## Passage
※ ※ ※

Presented at the 38th Annual Conference of the International Military Testing Association (IMTA), 12 - 14 November 1996, Gunter Sheraton Hotel, San Antonio, Texas; co-hosted by the Air Force Personnel Center, Armstrong Laboratory/Human Resources Directorate, and the Air Force Occupational Measurement Squadron.

Linkage Technologies Which Enhance the Utility
of Task-Based Occupational Analysis

William J. Phalen, Jimmy L. Mitchell
Institute for Job & Occupational Analysis
San Antonio, Texas, U.S.A.

 Winston Bennett, Jr.
Technical Training Research Division
Armstrong Laboratory, Human Resources Directorate
Brooks Air Force Base, Texas, U.S.A.

 Darryl K. Hand
Metrica Inc.
San Antonio, Texas, U.S.A.


Occupational researchers and analysts continue to search for new ways to meet the needs of the manpower, personnel, and training (MPT) communities they serve. Recent efforts seem to be moving away from task-based occupational analysis toward more global measures of knowledges, skills, and abilities (KSAs) and job content. It is alleged that traditional task-based occupational analysis is too labor intensive, too costly, too cumbersome, and too static to meet the emerging and rapidly changing needs of a business process- and team-based approach to the organization of work activities (Casio, 1995; May, 1996 a-c). More and more, the trend has been toward relying on the judgments and opinions of a few subject matter experts (SMEs) on a handful of broad work dimensions or requirements to make important policy decisions.

 All the while, there lies largely untapped a treasure trove of data and analysis techniques in the "old" occupational measurement system (loosely identified as "CODAP") that would address many knotty MPT problems with greater precision and in greater depth than the newer approaches, if only a little mental effort were applied. The great advantage of gathering task-level data is that it can be aggregated and linked to other data bases, such as personnel files, in innumerable ways to address specific problems that were not even envisioned when the data were gathered.

This paper will address four areas where existing and proposed linkage technologies can be applied to existing or updated occupational and personnel data bases to address largely unmet needs of the MPT communities. The four areas are empirically derived task difficulty measures within and across career fields, linking of specific learning abilities to job performance, weapon system-to-task linkage technology, and knowledge-to-task linkage technology.

※ ※ ※

## Given problem
In the paper, change "Gunter Sheraton Hotel" to "Convention Center", then write out everything from "Presented at the" down to "Base, Texas, U.S.A.". The records are separate material with no connection to the paper.

※ ※ ※

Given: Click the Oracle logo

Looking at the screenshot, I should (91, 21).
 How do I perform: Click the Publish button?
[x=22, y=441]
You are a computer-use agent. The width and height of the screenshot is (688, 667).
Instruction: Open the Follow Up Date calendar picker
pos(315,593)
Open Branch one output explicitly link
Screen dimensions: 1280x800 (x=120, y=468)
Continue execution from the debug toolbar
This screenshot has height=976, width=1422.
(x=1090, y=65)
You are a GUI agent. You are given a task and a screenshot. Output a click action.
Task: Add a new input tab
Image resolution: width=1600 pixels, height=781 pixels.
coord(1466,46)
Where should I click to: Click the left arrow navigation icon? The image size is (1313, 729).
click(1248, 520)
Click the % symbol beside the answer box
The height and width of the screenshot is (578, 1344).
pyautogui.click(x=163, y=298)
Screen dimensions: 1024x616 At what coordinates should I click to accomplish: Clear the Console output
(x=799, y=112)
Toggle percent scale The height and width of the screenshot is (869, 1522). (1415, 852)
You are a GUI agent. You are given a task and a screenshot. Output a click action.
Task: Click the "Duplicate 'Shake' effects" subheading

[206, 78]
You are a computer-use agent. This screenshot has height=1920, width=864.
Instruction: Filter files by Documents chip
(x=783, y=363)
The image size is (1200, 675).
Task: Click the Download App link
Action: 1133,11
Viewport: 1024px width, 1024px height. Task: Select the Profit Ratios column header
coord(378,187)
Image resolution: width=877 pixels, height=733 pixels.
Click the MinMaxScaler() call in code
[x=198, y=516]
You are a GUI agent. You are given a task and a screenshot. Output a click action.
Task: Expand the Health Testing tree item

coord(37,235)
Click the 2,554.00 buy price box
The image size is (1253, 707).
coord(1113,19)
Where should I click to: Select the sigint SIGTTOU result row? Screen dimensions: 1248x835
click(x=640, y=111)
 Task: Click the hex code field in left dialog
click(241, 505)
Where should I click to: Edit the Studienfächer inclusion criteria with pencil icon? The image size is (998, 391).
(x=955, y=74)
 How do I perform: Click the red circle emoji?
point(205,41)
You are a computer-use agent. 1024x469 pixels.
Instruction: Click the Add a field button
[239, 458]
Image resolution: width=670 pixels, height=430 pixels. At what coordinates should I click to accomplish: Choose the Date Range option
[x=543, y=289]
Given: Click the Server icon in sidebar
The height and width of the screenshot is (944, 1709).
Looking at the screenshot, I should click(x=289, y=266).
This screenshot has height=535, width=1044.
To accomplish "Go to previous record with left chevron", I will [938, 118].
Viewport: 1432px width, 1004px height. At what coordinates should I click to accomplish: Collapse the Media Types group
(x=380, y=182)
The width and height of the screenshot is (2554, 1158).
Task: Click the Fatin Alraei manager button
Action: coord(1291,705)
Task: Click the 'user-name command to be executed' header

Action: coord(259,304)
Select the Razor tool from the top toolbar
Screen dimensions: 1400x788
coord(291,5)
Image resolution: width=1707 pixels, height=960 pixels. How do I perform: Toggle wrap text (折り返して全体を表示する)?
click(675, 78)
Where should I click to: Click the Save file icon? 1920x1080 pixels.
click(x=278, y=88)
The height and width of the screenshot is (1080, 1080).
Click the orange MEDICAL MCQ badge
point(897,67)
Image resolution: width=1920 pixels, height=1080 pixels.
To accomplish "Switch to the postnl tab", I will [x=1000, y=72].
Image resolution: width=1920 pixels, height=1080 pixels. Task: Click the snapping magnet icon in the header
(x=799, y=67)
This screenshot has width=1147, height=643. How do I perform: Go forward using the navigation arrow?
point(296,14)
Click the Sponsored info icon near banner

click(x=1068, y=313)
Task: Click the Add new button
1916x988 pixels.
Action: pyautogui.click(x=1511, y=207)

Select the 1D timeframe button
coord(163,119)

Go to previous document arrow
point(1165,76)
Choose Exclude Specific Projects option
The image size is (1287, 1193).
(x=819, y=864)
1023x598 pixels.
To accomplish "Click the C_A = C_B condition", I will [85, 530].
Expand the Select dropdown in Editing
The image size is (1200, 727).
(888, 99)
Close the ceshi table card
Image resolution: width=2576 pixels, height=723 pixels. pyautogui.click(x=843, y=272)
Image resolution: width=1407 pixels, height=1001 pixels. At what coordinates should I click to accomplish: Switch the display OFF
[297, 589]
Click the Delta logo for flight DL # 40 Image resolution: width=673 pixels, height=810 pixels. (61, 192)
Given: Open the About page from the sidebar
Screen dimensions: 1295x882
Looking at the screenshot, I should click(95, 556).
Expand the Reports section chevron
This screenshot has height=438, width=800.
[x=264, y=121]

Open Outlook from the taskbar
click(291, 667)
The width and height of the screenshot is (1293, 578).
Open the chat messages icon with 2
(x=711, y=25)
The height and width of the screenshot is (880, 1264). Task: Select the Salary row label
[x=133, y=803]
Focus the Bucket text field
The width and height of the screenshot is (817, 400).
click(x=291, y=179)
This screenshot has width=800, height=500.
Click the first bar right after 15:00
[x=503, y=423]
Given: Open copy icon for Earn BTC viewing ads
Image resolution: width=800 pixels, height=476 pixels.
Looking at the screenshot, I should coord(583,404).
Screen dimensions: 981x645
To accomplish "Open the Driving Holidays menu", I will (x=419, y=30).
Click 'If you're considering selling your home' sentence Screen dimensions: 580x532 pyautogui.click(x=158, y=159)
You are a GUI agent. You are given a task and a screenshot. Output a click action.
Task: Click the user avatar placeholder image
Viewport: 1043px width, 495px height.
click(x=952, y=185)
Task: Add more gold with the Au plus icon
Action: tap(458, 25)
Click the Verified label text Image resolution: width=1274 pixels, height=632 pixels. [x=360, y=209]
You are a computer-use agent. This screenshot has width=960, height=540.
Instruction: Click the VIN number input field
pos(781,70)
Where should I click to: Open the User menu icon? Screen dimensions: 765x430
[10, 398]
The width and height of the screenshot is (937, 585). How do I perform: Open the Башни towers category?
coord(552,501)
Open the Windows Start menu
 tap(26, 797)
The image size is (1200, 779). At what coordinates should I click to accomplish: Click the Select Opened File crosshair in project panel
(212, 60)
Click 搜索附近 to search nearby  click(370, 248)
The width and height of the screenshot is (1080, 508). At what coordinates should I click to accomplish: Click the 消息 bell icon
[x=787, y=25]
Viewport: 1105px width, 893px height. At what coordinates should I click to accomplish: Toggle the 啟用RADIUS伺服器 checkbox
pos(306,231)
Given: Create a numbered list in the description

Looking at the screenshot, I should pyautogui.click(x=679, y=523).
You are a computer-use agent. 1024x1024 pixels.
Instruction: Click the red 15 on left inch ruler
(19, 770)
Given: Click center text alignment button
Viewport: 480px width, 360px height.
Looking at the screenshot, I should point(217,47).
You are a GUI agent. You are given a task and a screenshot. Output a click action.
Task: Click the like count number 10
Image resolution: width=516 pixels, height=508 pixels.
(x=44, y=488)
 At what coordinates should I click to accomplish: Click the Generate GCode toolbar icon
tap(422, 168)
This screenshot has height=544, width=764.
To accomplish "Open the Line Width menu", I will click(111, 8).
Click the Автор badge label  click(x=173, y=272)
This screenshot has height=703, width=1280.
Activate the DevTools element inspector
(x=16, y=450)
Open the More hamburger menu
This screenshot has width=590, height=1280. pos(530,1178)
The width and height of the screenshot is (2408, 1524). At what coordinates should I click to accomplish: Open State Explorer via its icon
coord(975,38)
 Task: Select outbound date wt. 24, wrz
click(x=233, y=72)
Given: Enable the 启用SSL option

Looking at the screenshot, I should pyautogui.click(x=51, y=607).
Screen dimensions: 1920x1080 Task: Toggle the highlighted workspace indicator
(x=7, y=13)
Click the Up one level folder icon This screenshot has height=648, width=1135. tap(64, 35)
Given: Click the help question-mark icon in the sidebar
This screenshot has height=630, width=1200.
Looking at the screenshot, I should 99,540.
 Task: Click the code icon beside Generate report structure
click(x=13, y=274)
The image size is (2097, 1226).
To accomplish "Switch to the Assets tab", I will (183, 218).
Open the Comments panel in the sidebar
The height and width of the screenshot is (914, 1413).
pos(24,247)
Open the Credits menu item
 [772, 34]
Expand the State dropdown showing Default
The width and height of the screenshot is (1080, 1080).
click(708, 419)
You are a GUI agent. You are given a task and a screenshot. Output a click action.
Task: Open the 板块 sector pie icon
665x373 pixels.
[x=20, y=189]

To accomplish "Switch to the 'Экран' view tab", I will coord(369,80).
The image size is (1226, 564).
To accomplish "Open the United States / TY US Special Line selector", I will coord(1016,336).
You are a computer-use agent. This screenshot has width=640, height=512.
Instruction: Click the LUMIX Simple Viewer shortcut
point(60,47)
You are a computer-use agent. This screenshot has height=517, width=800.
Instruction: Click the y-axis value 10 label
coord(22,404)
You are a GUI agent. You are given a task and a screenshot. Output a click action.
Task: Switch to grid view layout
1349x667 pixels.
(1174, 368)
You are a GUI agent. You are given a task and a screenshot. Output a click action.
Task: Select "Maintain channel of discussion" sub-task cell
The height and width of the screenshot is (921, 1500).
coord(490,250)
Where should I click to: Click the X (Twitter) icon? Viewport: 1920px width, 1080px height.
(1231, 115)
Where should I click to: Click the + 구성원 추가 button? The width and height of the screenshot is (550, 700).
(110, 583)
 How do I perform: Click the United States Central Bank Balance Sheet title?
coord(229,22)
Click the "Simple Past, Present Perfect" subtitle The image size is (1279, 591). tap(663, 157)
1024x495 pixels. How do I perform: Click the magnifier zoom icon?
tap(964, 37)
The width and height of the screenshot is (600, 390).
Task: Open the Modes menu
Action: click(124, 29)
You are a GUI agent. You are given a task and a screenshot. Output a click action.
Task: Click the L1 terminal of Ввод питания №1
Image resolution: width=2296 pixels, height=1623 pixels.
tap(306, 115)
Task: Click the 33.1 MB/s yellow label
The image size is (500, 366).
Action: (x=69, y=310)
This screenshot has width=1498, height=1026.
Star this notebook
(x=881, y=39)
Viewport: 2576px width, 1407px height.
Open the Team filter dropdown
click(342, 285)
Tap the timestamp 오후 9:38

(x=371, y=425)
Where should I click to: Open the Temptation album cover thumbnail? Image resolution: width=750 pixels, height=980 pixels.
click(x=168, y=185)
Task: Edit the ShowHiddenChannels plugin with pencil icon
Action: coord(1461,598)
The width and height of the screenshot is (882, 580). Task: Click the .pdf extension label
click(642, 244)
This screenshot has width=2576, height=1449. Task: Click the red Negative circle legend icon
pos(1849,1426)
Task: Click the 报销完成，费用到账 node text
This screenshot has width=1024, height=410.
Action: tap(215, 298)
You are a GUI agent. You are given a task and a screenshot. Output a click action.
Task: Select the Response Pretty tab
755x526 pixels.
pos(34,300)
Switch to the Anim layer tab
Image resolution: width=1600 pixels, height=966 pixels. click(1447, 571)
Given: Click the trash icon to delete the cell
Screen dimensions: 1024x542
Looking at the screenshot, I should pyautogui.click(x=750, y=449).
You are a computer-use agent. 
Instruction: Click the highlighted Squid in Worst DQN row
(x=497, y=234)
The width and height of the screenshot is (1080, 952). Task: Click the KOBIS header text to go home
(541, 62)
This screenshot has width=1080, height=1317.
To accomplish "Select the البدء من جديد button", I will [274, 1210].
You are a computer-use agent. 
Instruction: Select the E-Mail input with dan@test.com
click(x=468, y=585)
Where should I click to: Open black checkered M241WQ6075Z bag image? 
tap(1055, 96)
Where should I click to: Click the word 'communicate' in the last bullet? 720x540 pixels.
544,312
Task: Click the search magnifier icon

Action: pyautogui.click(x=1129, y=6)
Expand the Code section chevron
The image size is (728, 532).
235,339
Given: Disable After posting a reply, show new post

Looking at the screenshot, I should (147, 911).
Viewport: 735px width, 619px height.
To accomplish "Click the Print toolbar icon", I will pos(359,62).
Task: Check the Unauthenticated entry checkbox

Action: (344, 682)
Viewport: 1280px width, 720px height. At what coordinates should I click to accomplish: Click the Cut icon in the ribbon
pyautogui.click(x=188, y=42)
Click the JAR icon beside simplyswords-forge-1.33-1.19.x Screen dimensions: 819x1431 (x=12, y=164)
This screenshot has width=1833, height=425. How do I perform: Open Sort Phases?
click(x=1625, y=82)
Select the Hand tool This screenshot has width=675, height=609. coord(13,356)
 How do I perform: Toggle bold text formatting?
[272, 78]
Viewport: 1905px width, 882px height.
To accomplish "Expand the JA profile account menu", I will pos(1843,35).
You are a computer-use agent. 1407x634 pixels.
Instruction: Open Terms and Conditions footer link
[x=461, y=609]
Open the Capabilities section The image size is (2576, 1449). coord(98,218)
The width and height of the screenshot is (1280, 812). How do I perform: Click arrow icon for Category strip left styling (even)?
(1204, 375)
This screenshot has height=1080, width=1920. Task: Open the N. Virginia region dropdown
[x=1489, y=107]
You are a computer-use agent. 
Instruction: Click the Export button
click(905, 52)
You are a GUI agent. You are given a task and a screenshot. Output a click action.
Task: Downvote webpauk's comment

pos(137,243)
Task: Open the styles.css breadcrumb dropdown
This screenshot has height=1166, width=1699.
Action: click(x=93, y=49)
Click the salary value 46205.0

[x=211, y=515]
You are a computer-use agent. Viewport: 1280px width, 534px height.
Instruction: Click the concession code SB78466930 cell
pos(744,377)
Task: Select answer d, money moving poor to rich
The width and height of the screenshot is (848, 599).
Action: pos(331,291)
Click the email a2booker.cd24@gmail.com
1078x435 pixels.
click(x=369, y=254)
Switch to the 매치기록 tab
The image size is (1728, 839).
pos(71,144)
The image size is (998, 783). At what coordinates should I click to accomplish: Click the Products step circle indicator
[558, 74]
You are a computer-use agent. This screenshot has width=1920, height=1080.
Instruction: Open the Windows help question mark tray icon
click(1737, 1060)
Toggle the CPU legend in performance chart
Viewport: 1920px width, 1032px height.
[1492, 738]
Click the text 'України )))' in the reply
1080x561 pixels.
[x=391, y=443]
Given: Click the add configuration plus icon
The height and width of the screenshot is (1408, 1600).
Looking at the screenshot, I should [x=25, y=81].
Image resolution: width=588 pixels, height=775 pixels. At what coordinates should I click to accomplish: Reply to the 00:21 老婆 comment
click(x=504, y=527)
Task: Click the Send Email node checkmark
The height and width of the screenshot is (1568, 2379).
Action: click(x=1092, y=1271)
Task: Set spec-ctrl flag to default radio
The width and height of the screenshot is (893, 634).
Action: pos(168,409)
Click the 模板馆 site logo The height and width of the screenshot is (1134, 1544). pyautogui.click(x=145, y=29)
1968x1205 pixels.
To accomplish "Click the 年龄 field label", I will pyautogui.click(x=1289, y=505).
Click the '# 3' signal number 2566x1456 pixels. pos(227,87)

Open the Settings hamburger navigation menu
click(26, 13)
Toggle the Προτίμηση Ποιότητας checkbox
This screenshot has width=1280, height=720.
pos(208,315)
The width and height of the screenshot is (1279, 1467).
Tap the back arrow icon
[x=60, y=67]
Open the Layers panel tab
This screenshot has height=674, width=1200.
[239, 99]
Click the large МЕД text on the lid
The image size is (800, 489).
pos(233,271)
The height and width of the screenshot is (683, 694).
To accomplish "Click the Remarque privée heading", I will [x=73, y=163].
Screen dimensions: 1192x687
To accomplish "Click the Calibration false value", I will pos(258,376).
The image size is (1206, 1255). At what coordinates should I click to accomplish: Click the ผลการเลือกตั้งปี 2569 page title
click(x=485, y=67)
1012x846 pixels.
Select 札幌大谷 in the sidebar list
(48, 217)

※ ※ ※

## The output
Presented at the 38th Annual Conference of the International Military Testing Association (IMTA), 12 - 14 November 1996, Convention Center, San Antonio, Texas; co-hosted by the Air Force Personnel Center, Armstrong Laboratory/Human Resources Directorate, and the Air Force Occupational Measurement Squadron.

Linkage Technologies Which Enhance the Utility
of Task-Based Occupational Analysis

William J. Phalen, Jimmy L. Mitchell
Institute for Job & Occupational Analysis
San Antonio, Texas, U.S.A.

 Winston Bennett, Jr.
Technical Training Research Division
Armstrong Laboratory, Human Resources Directorate
Brooks Air Force Base, Texas, U.S.A.